#### Tasks and exercises
• A. Render this sentence from the colorectal cancer screening text in Spanish: "Blood-based cell-free DNA testing analyzes tumor DNA fragments circulating in the bloodstream."
• B. In the colorectal cancer screening text, how often is CT colonography performed?

#### Extracted text
Flexible Sigmoidoscopy: A Limited but Proven Option

Think of flexible sigmoidoscopy as colonoscopy “lite.” It examines only the lower portion of the colon and is typically repeated every 5–10 years.

While less sensitive than full colonoscopy, randomized trials show it reduces colorectal cancer mortality by 22%. It’s a reasonable alternative, though used less commonly today.

Stool-Based Testing: Convenient and Growing in Popularity

Stool-based tests have seen rapid growth. Between 2017 and 2023, multi-target stool DNA testing rose from 2.4% to 20% utilization.

FIT (Fecal Immunochemical Test)

FIT detects hidden blood in the stool using antibodies specific to human hemoglobin. It’s simple, noninvasive, requires no dietary restrictions, and is done annually.

It performs well for detecting cancer, though it is less sensitive for advanced precancerous polyps (and does not reliably detect serrated lesions, a type of premalignant colorectal polyp).

Multi-Target Stool DNA and RNA Tests

Commercially available DNA and RNA stool tests build on FIT by detecting both genetic and epigenetic alterations in DNA and RNA biomarkers shed from colorectal lesions into stool respectively. These tests have sensitivities in the 90% range for cancer and are nearly twice as sensitive as FIT for advanced adenomas. They are performed every three years.

The tradeoff? Lower specificity, more false positives, higher cost, more follow-up colonoscopies, and uncertainty about surveillance after a positive test with a negative colonoscopy.

Blood-Based Screening: The New Kid on the Block

Blood-based cell-free DNA testing analyzes tumor DNA fragments circulating in the bloodstream.

It’s appealing—just a simple blood draw. While sensitivity for colorectal cancer is promising, detection rates for advanced precancerous lesions remain low (in the teens). Modeling studies suggest it is currently less effective than stool-based strategies for primary screening.

It’s an exciting development—but gaps remain regarding real-world performance, adherence patterns, and long-term outcomes.

CT Colonography: The Virtual Colonoscopy

CT colonography uses advanced imaging to create 2D and 3D views of the colon. It’s performed every five years and detects CRC and larger polyps well.

However, it still requires bowel preparation. It exposes patients to low-dose radiation, and incidental findings outside the colon are common—often leading to additional testing. And if a polyp is found? You’ll still need a colonoscopy.

The Bigger Problem: We’re Not Screening Enough

Despite all these options, only about 62–67% of eligible Americans are up to date with screening, well short of the 80% goal set by the National Colorectal Cancer Roundtable.

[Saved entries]
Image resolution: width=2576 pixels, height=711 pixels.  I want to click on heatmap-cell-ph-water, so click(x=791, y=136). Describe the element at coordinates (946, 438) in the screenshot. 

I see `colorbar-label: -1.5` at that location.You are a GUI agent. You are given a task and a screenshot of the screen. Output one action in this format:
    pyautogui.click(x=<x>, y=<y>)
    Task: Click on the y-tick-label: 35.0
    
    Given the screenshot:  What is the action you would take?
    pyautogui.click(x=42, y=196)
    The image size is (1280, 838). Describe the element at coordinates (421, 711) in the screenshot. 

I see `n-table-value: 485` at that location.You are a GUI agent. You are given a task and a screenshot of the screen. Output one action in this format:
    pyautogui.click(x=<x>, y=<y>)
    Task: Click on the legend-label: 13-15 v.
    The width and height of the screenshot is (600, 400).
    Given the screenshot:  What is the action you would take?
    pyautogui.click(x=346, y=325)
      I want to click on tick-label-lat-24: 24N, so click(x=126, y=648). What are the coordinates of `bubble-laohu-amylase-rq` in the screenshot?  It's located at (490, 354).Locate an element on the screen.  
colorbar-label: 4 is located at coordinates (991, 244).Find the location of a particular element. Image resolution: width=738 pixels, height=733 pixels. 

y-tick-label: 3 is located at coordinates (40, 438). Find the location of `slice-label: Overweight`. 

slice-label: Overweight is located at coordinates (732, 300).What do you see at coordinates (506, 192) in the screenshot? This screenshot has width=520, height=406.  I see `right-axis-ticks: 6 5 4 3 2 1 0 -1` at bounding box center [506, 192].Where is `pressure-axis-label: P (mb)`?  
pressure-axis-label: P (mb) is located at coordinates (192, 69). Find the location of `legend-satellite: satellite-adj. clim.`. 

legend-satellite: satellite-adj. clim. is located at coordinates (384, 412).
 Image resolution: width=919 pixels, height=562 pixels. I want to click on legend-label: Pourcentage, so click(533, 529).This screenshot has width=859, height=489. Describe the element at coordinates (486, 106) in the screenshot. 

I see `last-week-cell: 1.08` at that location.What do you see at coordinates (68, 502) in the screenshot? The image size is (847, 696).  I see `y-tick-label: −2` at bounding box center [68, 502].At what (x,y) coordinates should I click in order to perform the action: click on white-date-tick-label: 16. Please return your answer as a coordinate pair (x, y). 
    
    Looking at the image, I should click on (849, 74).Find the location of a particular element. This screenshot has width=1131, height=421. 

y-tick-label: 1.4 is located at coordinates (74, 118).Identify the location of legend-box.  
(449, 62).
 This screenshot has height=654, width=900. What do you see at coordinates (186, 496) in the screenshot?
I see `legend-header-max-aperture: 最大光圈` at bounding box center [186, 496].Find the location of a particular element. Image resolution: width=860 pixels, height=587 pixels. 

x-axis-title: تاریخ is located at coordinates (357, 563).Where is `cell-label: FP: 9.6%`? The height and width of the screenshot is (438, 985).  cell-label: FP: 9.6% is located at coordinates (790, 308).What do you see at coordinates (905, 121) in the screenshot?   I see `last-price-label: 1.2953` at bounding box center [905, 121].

#### Answer set
• A. Las pruebas de ADN libre circulante en sangre analizan fragmentos de ADN tumoral que circulan en el torrente sanguíneo.

• B. Every five years.